Ils sont nombreux. Le premier, c’est la collecte et la structuration des données de qualité pour que l’IA fonctionne efficacement. Ensuite, le coût est un aspect non négligeable, surtout pour des tâches comme le support client, où des milliers de messages doivent être analysés en continu. Même si l’IA réagit à certaines questions automatiquement, une validation humaine est encore nécessaire pour garantir la pertinence et la précision des réponses.
Avez-vous observé des changements dans la dynamique de votre équipe ?

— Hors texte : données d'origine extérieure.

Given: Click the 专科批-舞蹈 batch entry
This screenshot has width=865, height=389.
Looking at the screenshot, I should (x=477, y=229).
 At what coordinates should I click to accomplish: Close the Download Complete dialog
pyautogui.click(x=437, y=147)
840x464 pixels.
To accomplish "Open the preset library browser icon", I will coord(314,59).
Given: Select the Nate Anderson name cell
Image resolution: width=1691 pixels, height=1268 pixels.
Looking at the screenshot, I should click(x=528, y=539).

Absolument. Un bon exemple est celui d’une collaboratrice qui a utilisé l’IA pour automatiser la mise en place hebdomadaire des cadeaux disponibles sur l’application. Avant, elle passait des heures chaque semaine à configurer ces cadeaux, en les traduisant et en les adaptant pour chaque pays. Elle a développé un prompt pendant deux ou trois jours, et génère désormais ces offres de manière automatique, dans toutes les langues et pour chaque région. Cette automatisation lui permet de gagner une demi-journée entière de travail par semaine. Ce type d’initiative encourage les autres à identifier des tâches répétitives qu’ils pourraient automatiser, ce qui stimule un réel esprit d’innovation.

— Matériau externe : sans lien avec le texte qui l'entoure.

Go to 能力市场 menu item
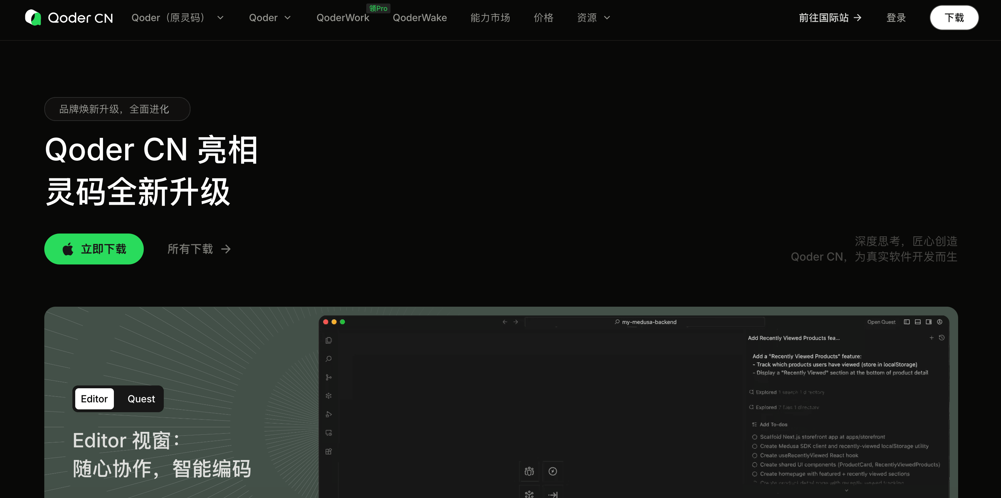1001x498 pixels. [x=490, y=18]
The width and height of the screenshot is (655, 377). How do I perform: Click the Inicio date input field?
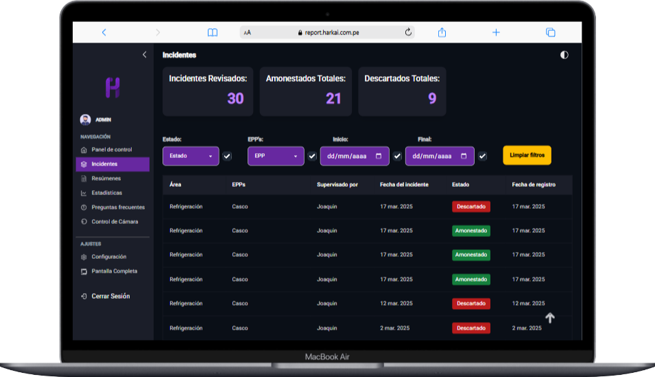354,156
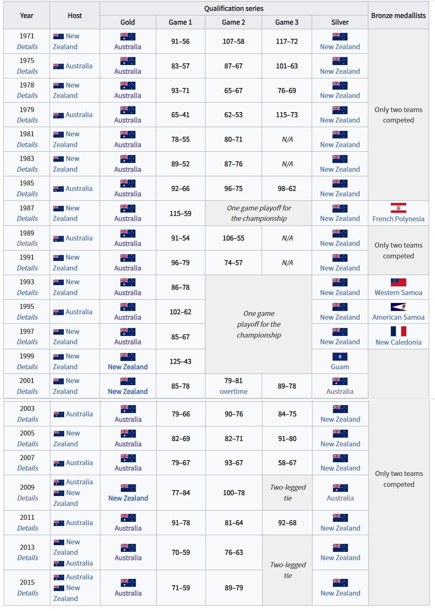Click Australia host link for 1975
This screenshot has height=611, width=435.
coord(79,66)
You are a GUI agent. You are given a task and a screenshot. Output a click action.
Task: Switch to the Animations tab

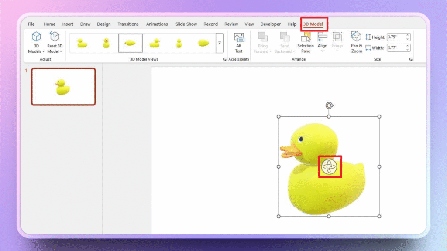[157, 24]
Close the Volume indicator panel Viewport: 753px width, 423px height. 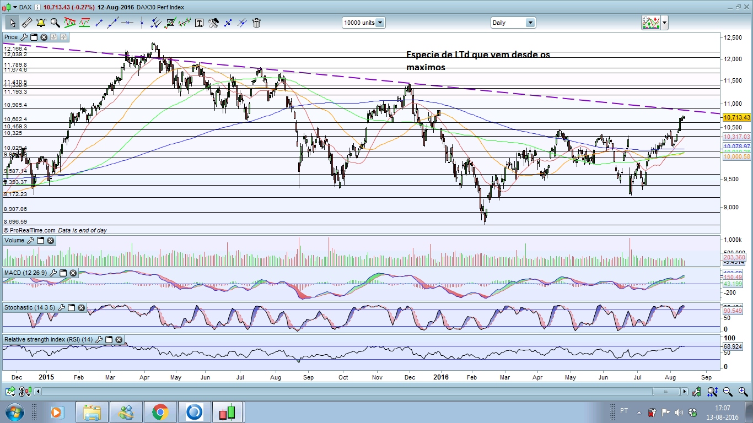[50, 241]
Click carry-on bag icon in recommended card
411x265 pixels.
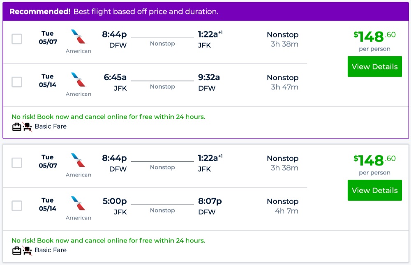[16, 127]
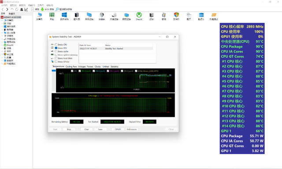
Task: Click the Stop button
Action: click(69, 129)
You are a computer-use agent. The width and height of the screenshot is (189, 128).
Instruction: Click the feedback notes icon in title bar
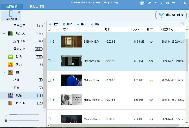(x=167, y=3)
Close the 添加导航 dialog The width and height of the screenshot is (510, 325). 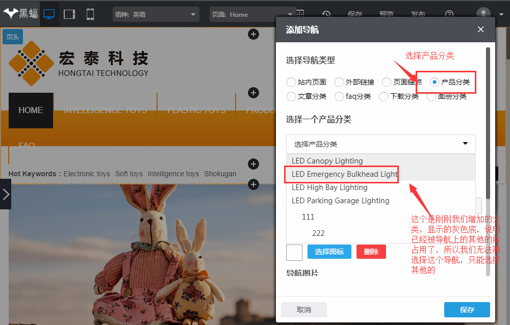480,30
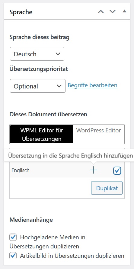
Task: Click the Übersetzungspriorität label
Action: (x=39, y=69)
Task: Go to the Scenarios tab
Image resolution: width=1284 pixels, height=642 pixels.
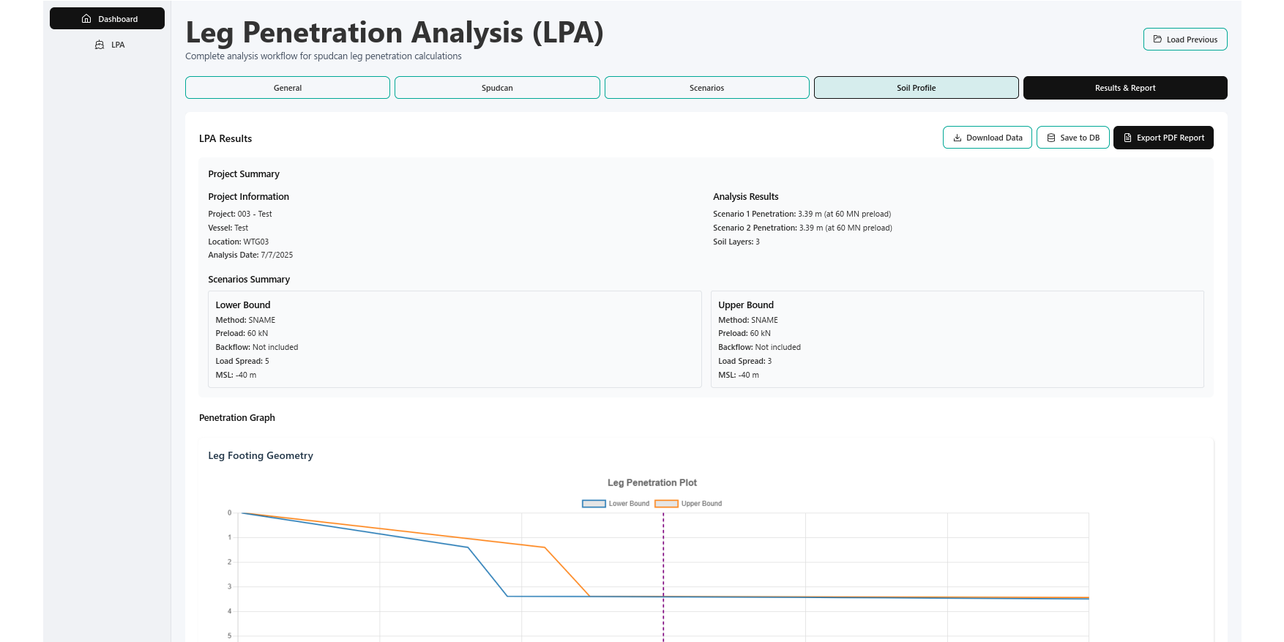Action: tap(706, 88)
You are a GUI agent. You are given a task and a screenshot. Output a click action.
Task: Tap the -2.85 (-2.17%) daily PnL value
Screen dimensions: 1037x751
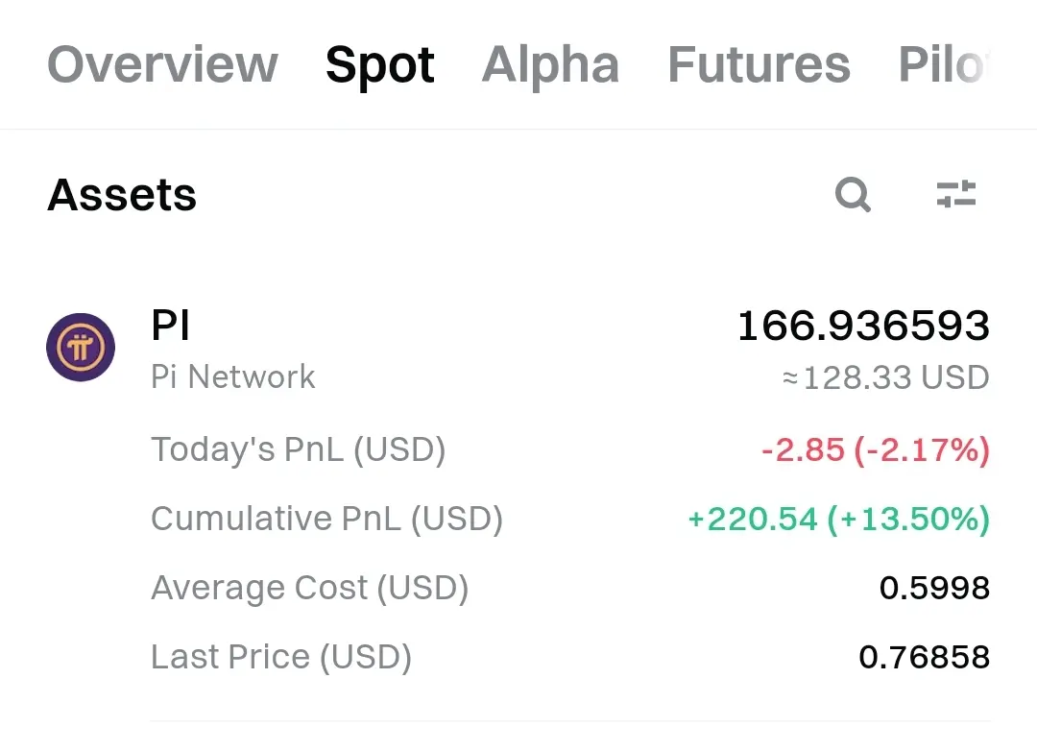click(875, 450)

Pour une PME qui hésiterait encore à adopter l’IA, quel serait votre conseil ?
Le principal c’est de se lancer. L’IA est accessible à toutes les entreprises, même les plus petites, et peut vraiment transformer les opérations. Organiser un hackathon est une excellente façon de démarrer : c’est simple, ludique, et ça aide à déterminer des cas d’usage concrets en impliquant les collaborateurs dès le départ. De plus, pour ceux qui manquent d’expertise technique, se faire accompagner est un bon moyen de s’assurer que les données sont bien structurées et que les solutions choisies répondent réellement aux besoins de la société. Avec une approche bien cadrée, on peut commencer à voir des résultats en six mois à un an.